En el Corazón negro, la posadera se había quedado profundamente dormida en la mecedora y roncaba suavemente. Fuimos a nuestras habitaciones, recogimos nuestras cosas y, sin molestar a la buena mujer, dejamos unos cuantos soberanos sobre el mostrador como pago.

En el exterior, encontramos a nuestro parlanchín conductor dormido sobre su coche.
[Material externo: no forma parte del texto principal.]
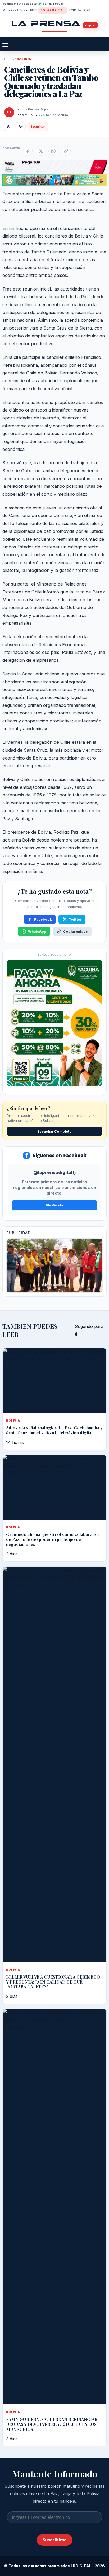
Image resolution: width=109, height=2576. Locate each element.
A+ (21, 126)
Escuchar (38, 126)
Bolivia (24, 59)
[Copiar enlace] (66, 151)
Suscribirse (55, 2540)
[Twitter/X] (40, 151)
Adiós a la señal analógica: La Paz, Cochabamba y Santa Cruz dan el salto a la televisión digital (54, 1430)
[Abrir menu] (5, 45)
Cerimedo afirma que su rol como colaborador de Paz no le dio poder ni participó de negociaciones (53, 1539)
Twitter (75, 919)
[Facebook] (28, 151)
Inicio (9, 59)
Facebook (43, 919)
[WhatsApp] (53, 151)
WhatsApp (37, 932)
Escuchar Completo (54, 1131)
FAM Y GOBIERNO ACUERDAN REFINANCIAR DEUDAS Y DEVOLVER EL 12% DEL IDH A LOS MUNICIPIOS (51, 2424)
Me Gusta (54, 1205)
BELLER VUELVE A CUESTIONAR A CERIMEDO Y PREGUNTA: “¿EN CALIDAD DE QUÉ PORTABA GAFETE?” (53, 1982)
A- (9, 126)
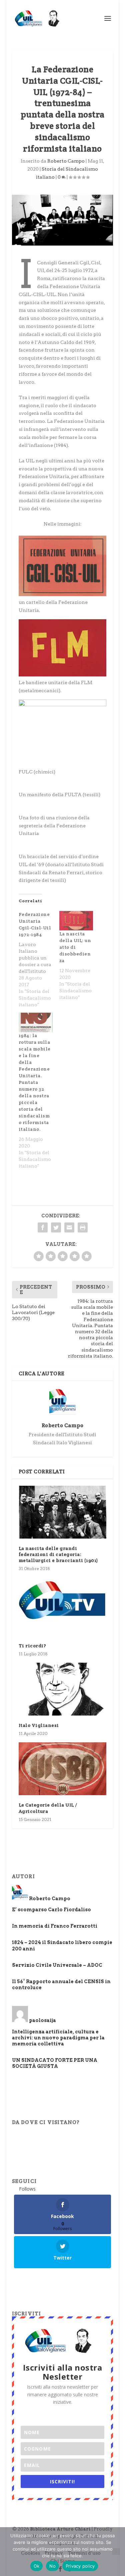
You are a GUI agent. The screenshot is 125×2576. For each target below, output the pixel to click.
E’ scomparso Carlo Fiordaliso (51, 1909)
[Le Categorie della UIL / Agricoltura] (63, 1768)
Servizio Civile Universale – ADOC (57, 1965)
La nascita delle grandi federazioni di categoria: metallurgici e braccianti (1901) (58, 1554)
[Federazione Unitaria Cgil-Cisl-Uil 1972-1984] (39, 959)
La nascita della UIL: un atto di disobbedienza (75, 947)
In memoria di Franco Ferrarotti (54, 1926)
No (52, 2566)
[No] (116, 2551)
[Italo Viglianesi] (63, 1689)
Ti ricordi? (32, 1646)
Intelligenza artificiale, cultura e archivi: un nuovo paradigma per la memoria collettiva (58, 2037)
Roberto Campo (66, 161)
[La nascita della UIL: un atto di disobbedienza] (76, 920)
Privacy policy (80, 2566)
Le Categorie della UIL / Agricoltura (48, 1808)
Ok (37, 2566)
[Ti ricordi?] (63, 1606)
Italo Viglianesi (39, 1725)
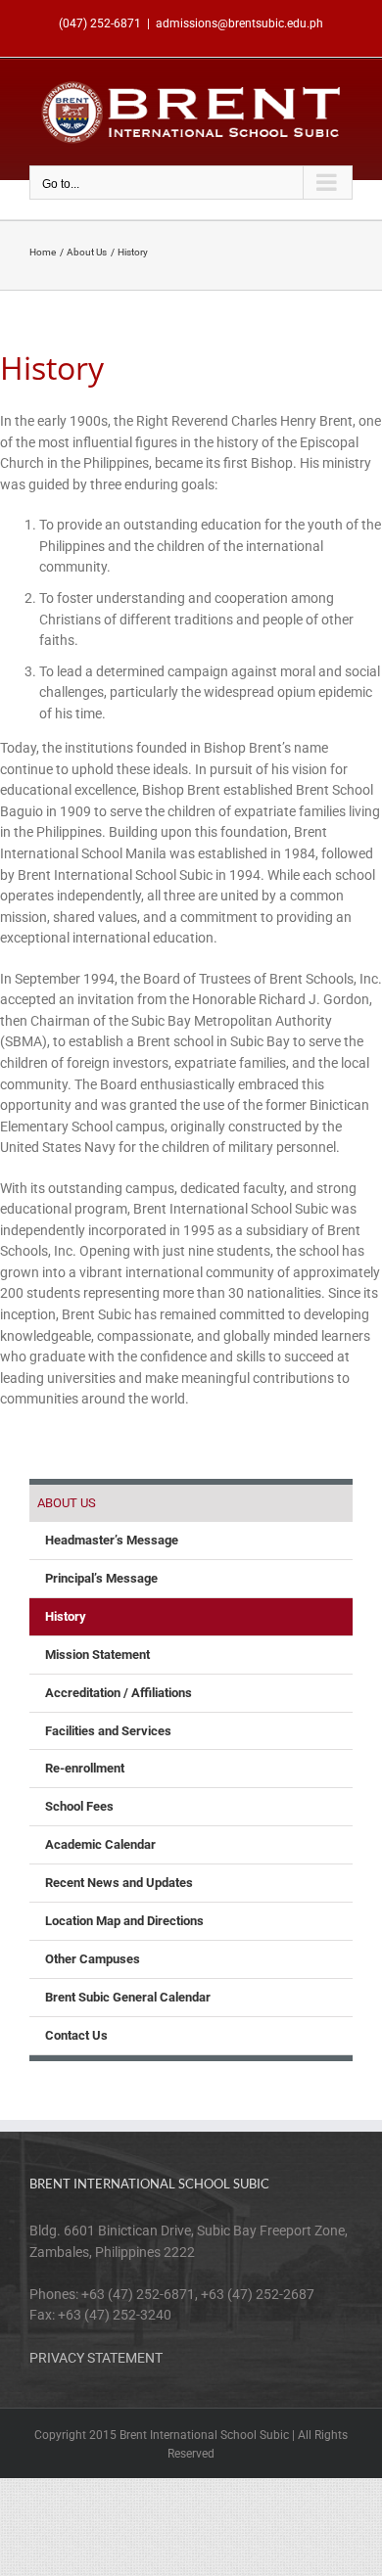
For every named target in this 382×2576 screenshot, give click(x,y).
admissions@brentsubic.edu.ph (239, 23)
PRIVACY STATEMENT (96, 2358)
Holmes lo sacudió hasta despertarlo.

—Mil perdones —dijo—. Debo de haberme dormido. —Cuando nos reconoció, añadió con sorpresa—: Ya veo que han regresado sanos y salvos de Carthon. ¿Dónde quieren que los lleve, caballeros?

—A la estación de Barrington, buen hombre —le dijo Holmes tras entregarle un soberano—. Y le daré una guinea más si nos lleva antes de que parta el tren de las nueve en punto hacia Londres.

Saltó ansioso del pescante, recogió nuestras maletas y las aseguró en la parte de atrás de su carruaje abierto mientras nos subíamos a él. Un instante después, partíamos.

—Barrington es un buen sitio —nos dijo—. Mi suegra vive allí.

No dejó de hablar durante todo el viaje a la ciudad, pero yo me encontraba demasiado sumido en mis pensamientos como para prestarle atención. Cuando llegamos, Holmes le pidió que se detuviera en la comisaría local.

—¿Se ha cometido algún crimen? —preguntó el hombre.

—No —respondí raudo—. Solo ha habido un desafortunado incidente.

Encontramos al policía, un hombre bajo y robusto de unos cincuenta años, roncando apaciblemente detrás de su escritorio. Una vez se recobró lo suficiente de la vergüenza de haber sido sorprendido durmiendo en su puesto, Holmes le relató los sucesos de la noche anterior, teniendo cuidado de omitir los elementos más fantásticos y de sustituir a la bestia ultraterrena por un perro rabioso, y terminó el relato diciendo que había un cadáver en Carthon House.

Llegamos con tiempo suficiente como para relajarnos y acomodarnos lo mejor posible para el largo viaje a casa en el tren de las nueve en punto. Más adelante ese mismo día, Holmes iba a hacer todas las gestiones necesarias para que lady Carthon pasara un tiempo recuperándose en una casa de reposo a las afueras de Londres. A mí me correspondió la desagradable tarea de notificar la muerte de Mashbourne a sus parientes más cercanos.

Cuando salimos de la estación, me giré y vi a mi amigo profundamente dormido, con los brazos cruzados, la barbilla cómodamente apoyada sobre el pecho, respirando lenta y tranquilamente. Tras todo lo que había visto en Carthon, pasaría un tiempo antes de que yo pudiera volver a dormir tan profundamente.